I've been thinking about my blog and what to do with it for quite a while. I've now decided to continue to blog. It's more for myself regardless if anyone reads it or not. I also decided to put a sort of theme to it and that is my thoughts on everyday occurrences, mostly. So... Here is the first post of 2013!
I really love the number 13 and, well, lucky me I was born on the 13th. If people can get past this false superstition (most people have NO CLUE where it originated), then they can see the importance this number has had in religion and also in our country. I am going into this year with hope knowing that things can only get better. I have hopes of chasing my dreams, reaching my goals, and not letting anyone stand in the way of that.

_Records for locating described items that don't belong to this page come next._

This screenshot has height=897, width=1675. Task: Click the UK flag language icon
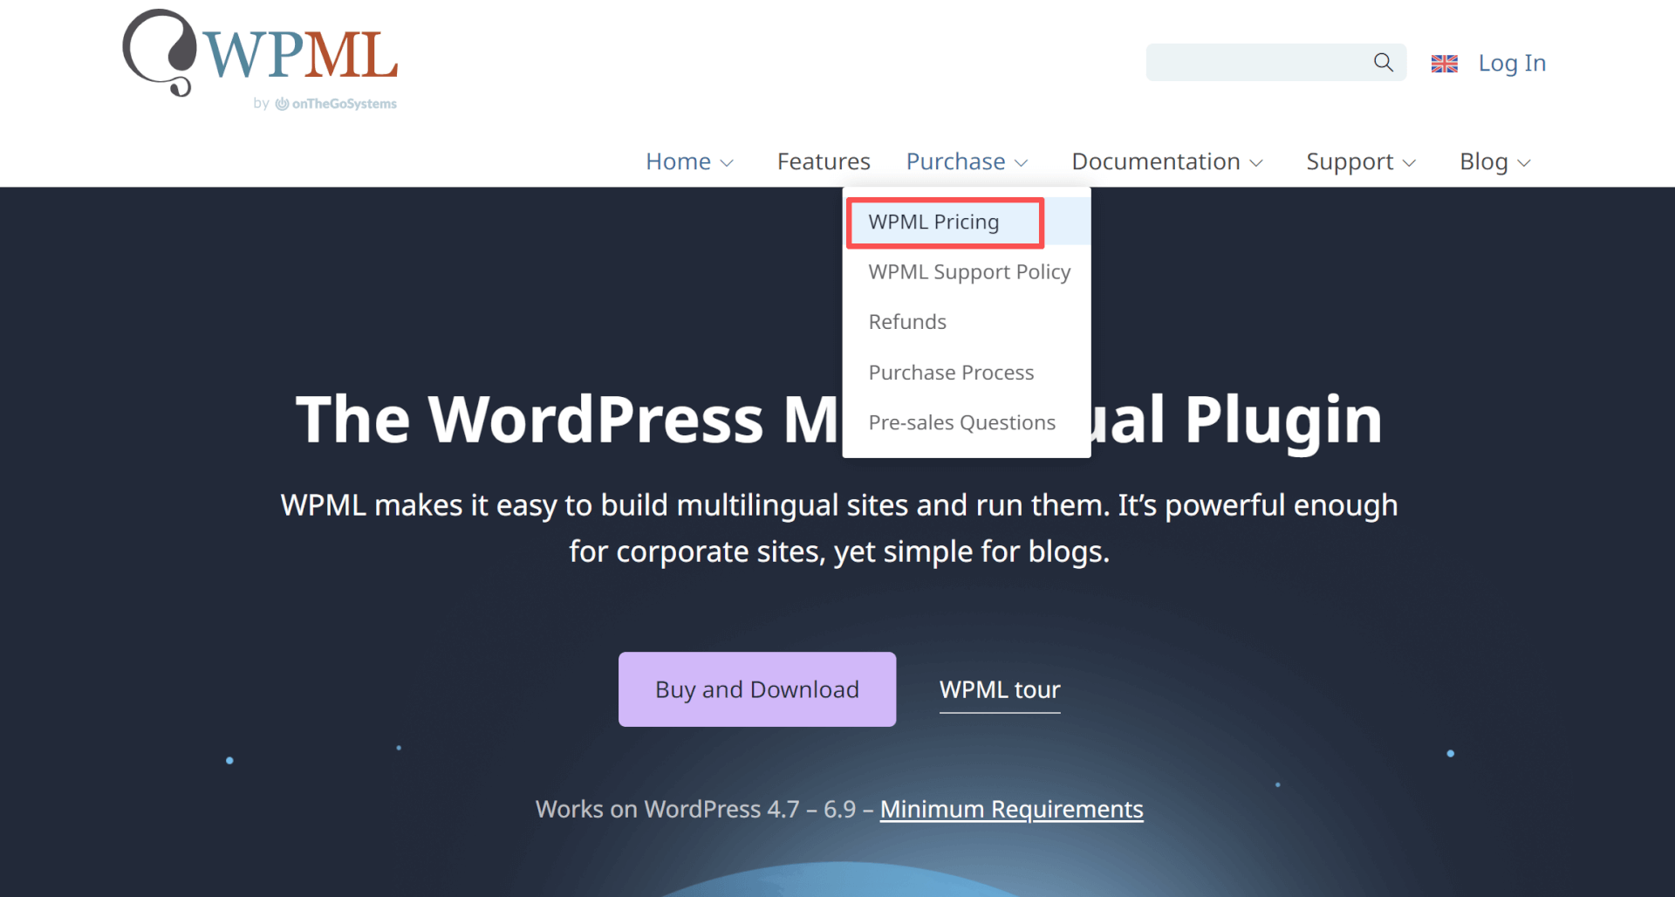[1444, 64]
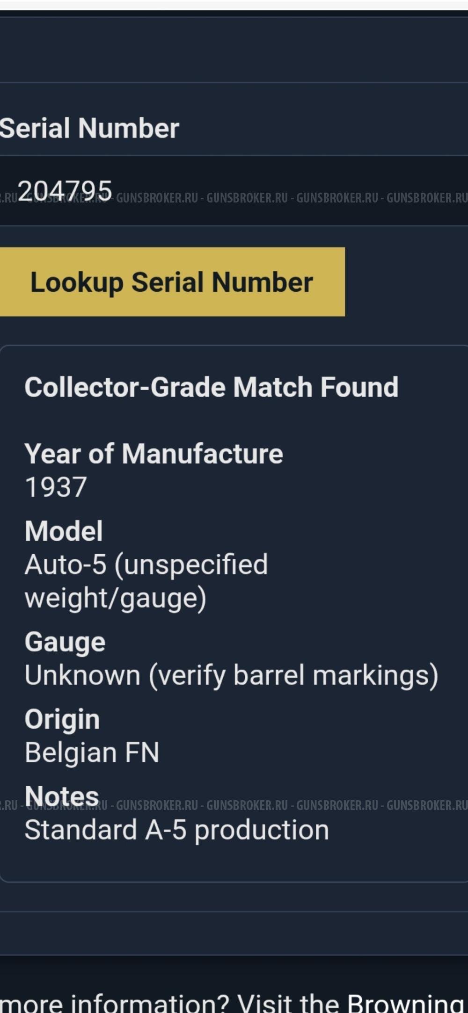Click the empty panel above Serial Number

coord(234,50)
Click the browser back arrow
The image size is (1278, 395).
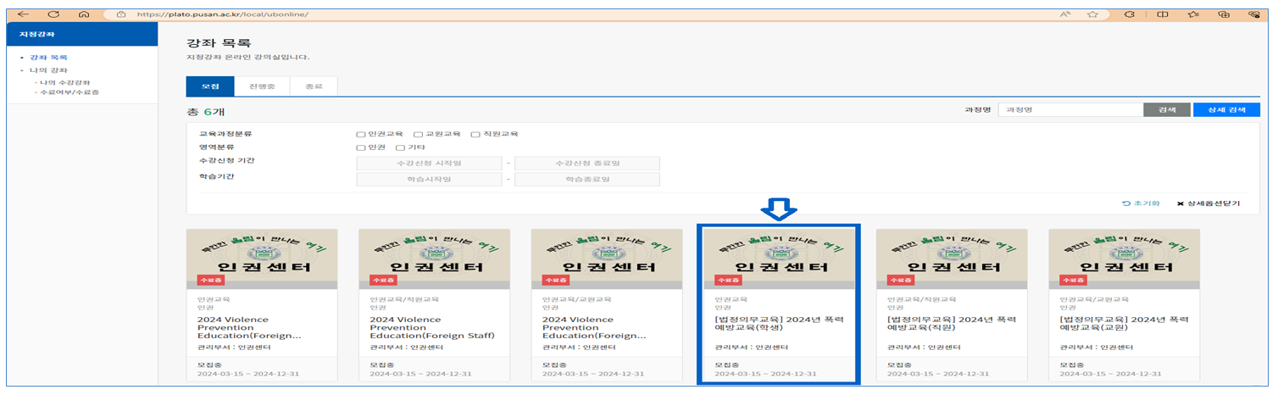coord(23,14)

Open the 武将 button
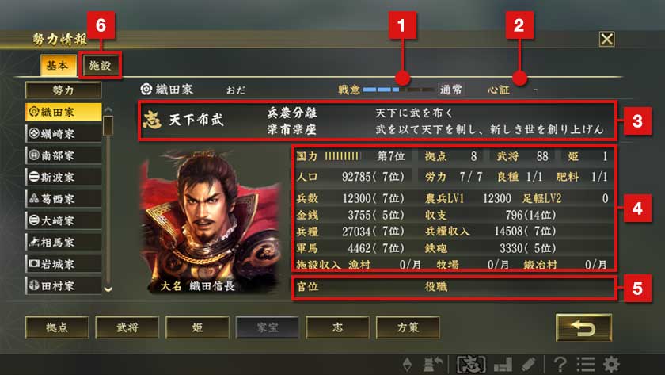click(x=127, y=327)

Most people who read this know that I was engaged to be married and he called it off two months into the engagement. Looking back and seeing where I am now, I realize that before this experience I was way too willing to give up on what I, Natalie, wanted and what my dreams were. I had this idea that as long as we loved each other, we could chase his dreams and I'd be happy. In reality, I could have been happy because I usually am no matter what. I just didn't realize the regret that I would have had for the rest of my life. Regret is one of those things that I've tried to avoid ever since the regret of not pursuing a college softball career like I should have. As I begin again to chase my dreams, new and old, no man will ever have the power to tell me I can't. I've always been a strong, independent woman and this hurt has done nothing but made me stronger. The thing I think that this man finally figured out was that I wasn't going to change and become the woman he thought I should be. I wasn't sitting at home waiting for him and cooking him dinner all the time. I was doing things that I wanted to that were going to help me reach my goals. It wasn't until the sorrow and hurt had began to subside that I realized he had been trying to change me. As I chase my dreams, no man will ever have the power to change who I am.
3 months ago I moved to a new city. I have very few friends, know very few people, and am scared everyday. The thing this city has is opportunity. Opportunity to reach my goals and chase my dreams. I just hope that when opportunity knocks, I answer. My 2013 goals are:
1. To get a job I love. Yeah this is vague, and it is sort of on purpose. I have more specific goals pertaining to this that I have written down elsewhere.
2. Find a way to live in the city of my dreams, Park City.
3. Attend the temple once a week.
4. Conquer my fear of falling. This is a fear that keeps me from doing a lot of fun things in life. Sometimes it becomes quite irrational, so in the words of Bob Newhart, "STOP IT."
I recently went out on a couple dates, assuming that is what they were.. He did pay so I'm calling them dates. It is hard to explain the emotions and internal battle that I experienced. Let's just say that after date #3, I cried my whole drive home. I was struggling with not knowing what he was wanting from me, thinking that I was just going to get hurt no matter what, knowing that I wasn't ready to trust again especially a man, knowing that he was the first guy I had gone out with since my engagement and was not anywhere close to being ready for a relationship, and that I didn't know him well enough to spill all these beans. I then discovered my 5th goal, to learn how to trust a man even just a little. And don't worry, this particular man has backed off by his choice and to my relief.
So, happy birthday to me and may 2013 bring much joy and opportunity!